### [What to produce]
Copy the data verbatim, beginning at the line that contains "Meilleure agence SEO" and stopping after the last line of the data.

### [Data provided]
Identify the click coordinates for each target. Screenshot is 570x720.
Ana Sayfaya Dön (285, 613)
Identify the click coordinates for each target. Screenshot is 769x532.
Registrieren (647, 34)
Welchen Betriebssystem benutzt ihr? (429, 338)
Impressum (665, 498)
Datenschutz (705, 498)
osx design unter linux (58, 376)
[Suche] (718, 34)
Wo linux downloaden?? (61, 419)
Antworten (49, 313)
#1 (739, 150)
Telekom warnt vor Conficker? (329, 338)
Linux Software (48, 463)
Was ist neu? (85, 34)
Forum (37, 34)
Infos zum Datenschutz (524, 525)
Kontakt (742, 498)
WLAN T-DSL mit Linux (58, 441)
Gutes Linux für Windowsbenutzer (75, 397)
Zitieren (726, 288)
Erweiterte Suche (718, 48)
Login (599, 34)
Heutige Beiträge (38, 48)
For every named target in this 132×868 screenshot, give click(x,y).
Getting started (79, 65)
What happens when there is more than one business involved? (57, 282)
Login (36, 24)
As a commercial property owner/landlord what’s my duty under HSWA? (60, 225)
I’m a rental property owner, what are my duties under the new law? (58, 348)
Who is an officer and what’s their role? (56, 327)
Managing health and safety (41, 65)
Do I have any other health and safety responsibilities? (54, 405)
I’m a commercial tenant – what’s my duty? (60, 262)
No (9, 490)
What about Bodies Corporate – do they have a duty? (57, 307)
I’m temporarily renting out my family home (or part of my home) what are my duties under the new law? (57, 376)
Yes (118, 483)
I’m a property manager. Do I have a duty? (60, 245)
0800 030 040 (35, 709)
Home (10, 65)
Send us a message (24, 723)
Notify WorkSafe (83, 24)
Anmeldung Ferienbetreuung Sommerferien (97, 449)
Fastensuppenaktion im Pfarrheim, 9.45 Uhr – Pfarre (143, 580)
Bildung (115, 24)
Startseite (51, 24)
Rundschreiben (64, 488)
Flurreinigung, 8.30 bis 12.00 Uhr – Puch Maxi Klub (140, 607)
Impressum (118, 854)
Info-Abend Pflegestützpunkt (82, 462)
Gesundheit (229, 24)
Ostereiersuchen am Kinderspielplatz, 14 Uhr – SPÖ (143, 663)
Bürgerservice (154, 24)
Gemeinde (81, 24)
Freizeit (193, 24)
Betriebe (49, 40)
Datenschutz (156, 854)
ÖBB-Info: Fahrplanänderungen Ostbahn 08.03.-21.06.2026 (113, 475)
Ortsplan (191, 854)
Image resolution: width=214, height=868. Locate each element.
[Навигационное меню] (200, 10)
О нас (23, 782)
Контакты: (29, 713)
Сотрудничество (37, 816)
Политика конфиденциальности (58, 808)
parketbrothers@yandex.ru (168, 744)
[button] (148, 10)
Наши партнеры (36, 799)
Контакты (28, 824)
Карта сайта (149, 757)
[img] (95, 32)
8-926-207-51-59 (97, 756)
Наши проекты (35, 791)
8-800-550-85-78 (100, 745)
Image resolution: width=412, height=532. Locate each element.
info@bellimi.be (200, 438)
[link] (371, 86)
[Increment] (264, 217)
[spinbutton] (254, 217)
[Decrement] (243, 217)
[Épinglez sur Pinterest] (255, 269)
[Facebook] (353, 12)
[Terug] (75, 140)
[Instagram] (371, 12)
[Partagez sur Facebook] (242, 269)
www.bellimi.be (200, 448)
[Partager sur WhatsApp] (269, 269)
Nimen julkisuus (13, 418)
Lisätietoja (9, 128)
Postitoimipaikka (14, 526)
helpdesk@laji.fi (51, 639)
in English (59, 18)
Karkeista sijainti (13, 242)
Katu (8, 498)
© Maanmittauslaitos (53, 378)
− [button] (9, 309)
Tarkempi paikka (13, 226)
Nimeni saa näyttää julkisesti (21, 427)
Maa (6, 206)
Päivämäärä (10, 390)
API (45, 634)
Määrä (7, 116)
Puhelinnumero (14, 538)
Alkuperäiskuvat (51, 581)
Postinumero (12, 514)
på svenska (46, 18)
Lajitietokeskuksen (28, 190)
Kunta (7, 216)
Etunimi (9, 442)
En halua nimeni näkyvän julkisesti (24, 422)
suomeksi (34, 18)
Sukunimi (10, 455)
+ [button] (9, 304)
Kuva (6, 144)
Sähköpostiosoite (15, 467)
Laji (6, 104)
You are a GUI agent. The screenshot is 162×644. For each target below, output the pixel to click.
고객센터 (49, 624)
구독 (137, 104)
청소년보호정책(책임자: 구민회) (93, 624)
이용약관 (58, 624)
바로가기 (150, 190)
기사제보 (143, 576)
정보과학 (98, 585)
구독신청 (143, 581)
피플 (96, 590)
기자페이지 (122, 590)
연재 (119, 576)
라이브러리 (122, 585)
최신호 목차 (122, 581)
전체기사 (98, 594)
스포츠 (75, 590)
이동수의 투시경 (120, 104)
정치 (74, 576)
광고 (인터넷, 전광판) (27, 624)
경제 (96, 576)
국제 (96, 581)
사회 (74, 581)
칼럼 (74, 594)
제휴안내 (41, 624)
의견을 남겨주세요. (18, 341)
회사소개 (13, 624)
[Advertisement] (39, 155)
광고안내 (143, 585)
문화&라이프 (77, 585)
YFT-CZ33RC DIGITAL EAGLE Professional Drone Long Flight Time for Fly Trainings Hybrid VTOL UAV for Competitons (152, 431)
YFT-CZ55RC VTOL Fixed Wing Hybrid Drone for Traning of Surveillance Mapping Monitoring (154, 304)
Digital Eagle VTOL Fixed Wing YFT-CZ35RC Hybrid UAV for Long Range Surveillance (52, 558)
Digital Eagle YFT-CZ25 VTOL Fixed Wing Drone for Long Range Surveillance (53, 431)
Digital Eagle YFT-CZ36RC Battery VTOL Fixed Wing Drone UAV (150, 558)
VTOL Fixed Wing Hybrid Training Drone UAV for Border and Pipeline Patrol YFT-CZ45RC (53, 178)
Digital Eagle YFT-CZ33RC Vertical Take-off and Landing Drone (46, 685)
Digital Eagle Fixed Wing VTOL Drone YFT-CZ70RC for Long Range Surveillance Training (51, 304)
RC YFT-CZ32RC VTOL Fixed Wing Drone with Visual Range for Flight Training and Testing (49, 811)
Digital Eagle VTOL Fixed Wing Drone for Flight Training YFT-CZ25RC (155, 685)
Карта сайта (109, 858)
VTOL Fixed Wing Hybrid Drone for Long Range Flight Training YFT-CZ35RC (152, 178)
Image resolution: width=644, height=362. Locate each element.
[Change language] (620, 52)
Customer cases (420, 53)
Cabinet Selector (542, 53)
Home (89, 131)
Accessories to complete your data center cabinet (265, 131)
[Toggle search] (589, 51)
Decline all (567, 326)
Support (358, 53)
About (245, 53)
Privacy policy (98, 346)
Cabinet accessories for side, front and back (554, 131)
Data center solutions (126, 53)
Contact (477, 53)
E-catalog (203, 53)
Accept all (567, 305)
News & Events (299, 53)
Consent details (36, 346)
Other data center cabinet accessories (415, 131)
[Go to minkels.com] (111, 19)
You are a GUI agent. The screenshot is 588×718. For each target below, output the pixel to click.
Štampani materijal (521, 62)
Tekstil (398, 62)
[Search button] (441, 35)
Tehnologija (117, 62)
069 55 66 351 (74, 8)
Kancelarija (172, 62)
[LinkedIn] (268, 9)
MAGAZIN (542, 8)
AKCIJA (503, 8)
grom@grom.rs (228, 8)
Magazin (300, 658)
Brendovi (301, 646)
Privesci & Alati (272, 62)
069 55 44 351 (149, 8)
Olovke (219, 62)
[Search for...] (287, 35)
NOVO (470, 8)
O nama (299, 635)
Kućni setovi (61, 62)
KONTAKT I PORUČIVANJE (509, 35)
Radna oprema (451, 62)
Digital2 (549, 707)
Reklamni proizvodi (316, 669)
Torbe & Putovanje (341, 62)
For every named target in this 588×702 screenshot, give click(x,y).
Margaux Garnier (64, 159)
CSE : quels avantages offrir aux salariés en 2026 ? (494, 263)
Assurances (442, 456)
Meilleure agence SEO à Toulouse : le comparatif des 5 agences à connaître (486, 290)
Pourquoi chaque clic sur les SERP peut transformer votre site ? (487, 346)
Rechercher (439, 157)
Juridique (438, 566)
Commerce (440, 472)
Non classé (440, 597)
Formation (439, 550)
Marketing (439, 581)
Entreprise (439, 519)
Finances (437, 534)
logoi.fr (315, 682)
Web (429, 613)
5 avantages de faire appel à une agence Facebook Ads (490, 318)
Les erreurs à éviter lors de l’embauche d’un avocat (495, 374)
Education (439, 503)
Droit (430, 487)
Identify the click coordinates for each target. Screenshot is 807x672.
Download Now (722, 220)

### [Complete response]
Meilleure agence SEO à Toulouse : le comparatif des 5 agences à connaître (486, 290)
Pourquoi chaque clic sur les SERP peut transformer votre site ? (487, 346)
Rechercher (439, 157)
Juridique (438, 566)
Commerce (440, 472)
Non classé (440, 597)
Formation (439, 550)
Marketing (439, 581)
Entreprise (439, 519)
Finances (437, 534)
logoi.fr (315, 682)
Web (429, 613)
5 avantages de faire appel à une agence Facebook Ads (490, 318)
Les erreurs à éviter lors de l’embauche d’un avocat (495, 374)
Education (439, 503)
Droit (430, 487)
Identify the click coordinates for each target. Screenshot is 807x672.
Download Now (722, 220)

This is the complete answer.